A big client red flag? They don't want to pay the downpayment. While long-standing clients may have the luxury of not making a downpayment on a project, a new client is exactly that, a new client. I have no way of knowing you won't steal my work or not pay. This is why safeguards are in place. Here are those safeguards:
Up to (2) revisions. Any more than that, and it's back to the drawing board, contract or agreement-wise.
New client? Downpayment on initial project (anywhere from 15 - 50 percent of the overall quote).
Rush jobs (24-48 hour completion from initial start of the project) 50 percent extra. Self-explanatory.
Overtime (late evening after 9:00 p.m. and/or weekend hours) - is billed at time and a half. This applies whether the contractual rate was per word, per hour or per project.

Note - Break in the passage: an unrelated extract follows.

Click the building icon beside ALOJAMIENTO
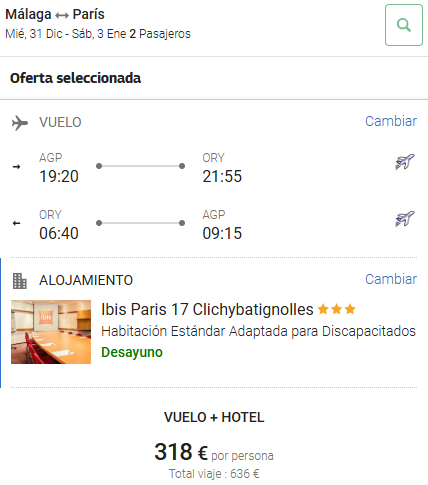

Kill fee (30 - 50 percent over the contractual rate). Let's say for example that I agree to provide content for your entire website - from the mission statement to the related links page - and there are 25 web pages involved. In more than one language. Agreeing to a big project like that (I love big projects, by the way) involves dedication. Say a week into it, you've been shopping around, found out that the CFO's niece is an advertising undergrad and want to both save money and give her a shot at beefing up her portfolio. Great. Nothing wrong with looking for a bargain. the problem? We already made a professional commitment to each other.
So, I'm going to bill you a percentage of the remaining, unfinished project. Why? I already committed to doing this project for you and in doing so, turned down other clients and opportunities. This is a standard parachute clause. The more untested the client, the higher the percentage of the kill fee will be.

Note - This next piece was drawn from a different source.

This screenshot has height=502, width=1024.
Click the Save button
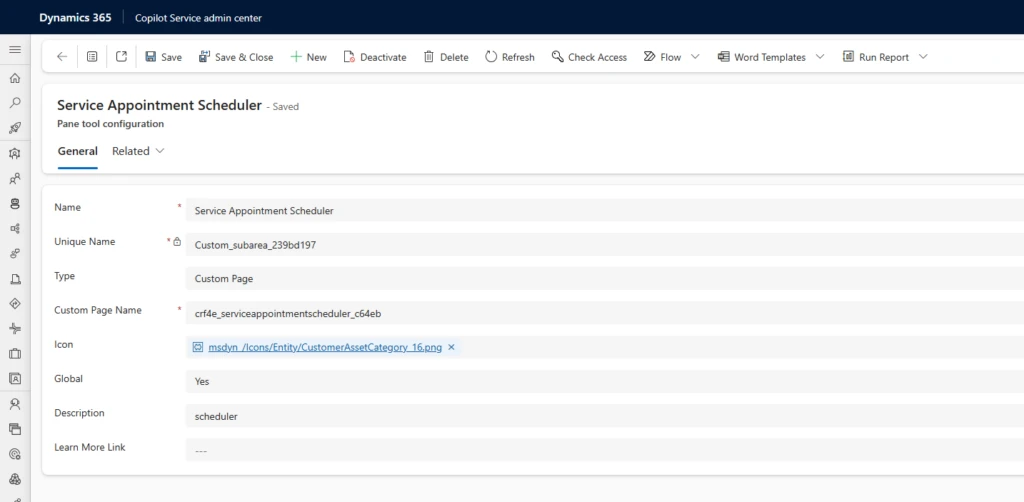pyautogui.click(x=163, y=57)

Additional work (25 - 50 percent 0ver the contractual rate). It's okay to change your mind about what you want the finished product to be. But if we've agreed to a project/word/hourly rate based on the specifics of a project, and then you decide you want me to manage your website, moderate your forum in different languages, delegate projects to a freelancer pool where I'm screening, recruiting, and managing the talent, etc.? That's extra work that wasn't outlined in the contract.
Depending on how widely the requests vary from the original agreement, this may mean renegotiating the contract. Again, the more untested the client, the higher the rate will be.

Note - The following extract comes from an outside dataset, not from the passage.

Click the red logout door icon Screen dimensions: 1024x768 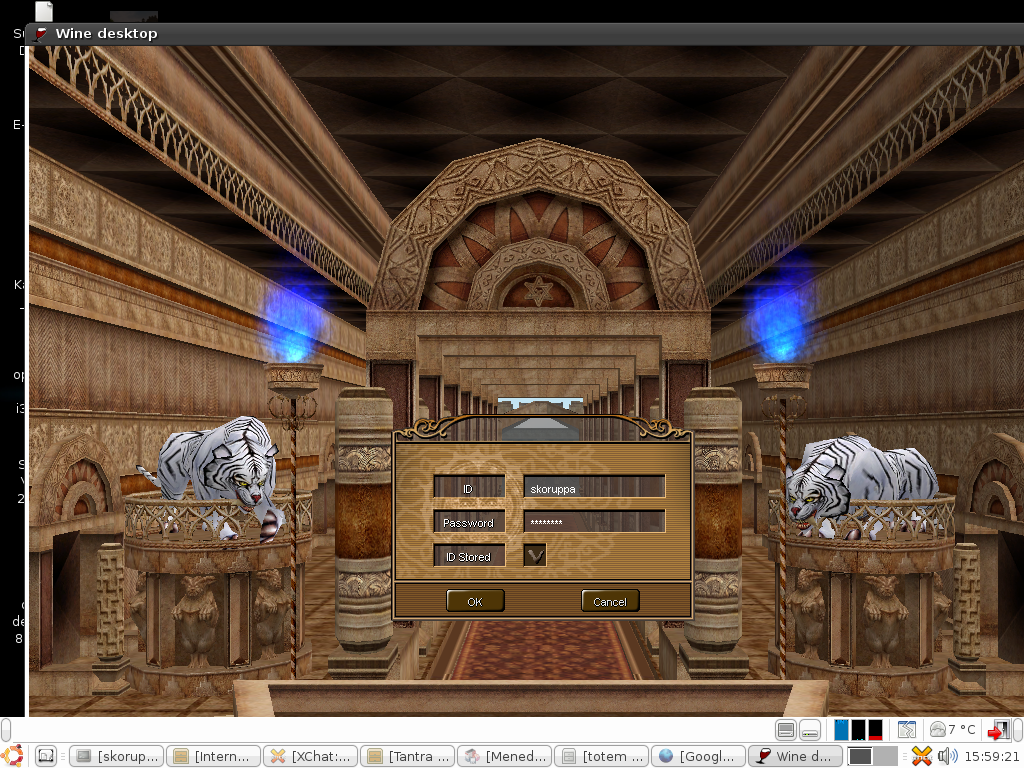[999, 730]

Sample, or "audition" submissions: The absolute upper limit to this is 2 ms pages and/or 500 words, whichever comes first. If what you're looking for is to "lock in" a professional writer at beginner rates, this will not work. Either you'll end up getting blacklisted by other publishing professionals, or you'll find someone willing to work at the rate you want and get what you pay for.
If budget is your top priority, there are several ways to work around this. You can agree to an "honor" clause (if you have an established relationship with the freelancer or come highly vouched for) to provide services and/or a percentage increase in payment on (return on investment) ROI.
You can offer services in lieu of monetary compensation, but please keep in mind that bartering is only meant to sweeten the pot. No one can pay the rent with six free months of cleaning services or car detailing.
Another very good impetus for freelancers is a steady client. So the size and/or frequency of work is a very good motivator. If you can only pay a certain amount (this is especially relevant with NGO's and government nonprofits) but the pay is steady and consistent, that's worth taking a pay cut for!
Finally, if all else fails and none of the above apply to you, by all means call up a couple universities and offer internship services for aspiring writers! This way, "writing for exposure" becomes college credit. By running a comparison shopping search on the internet for equally qualified professionals, you'll soon see that rates will be competitive and generally within the same range.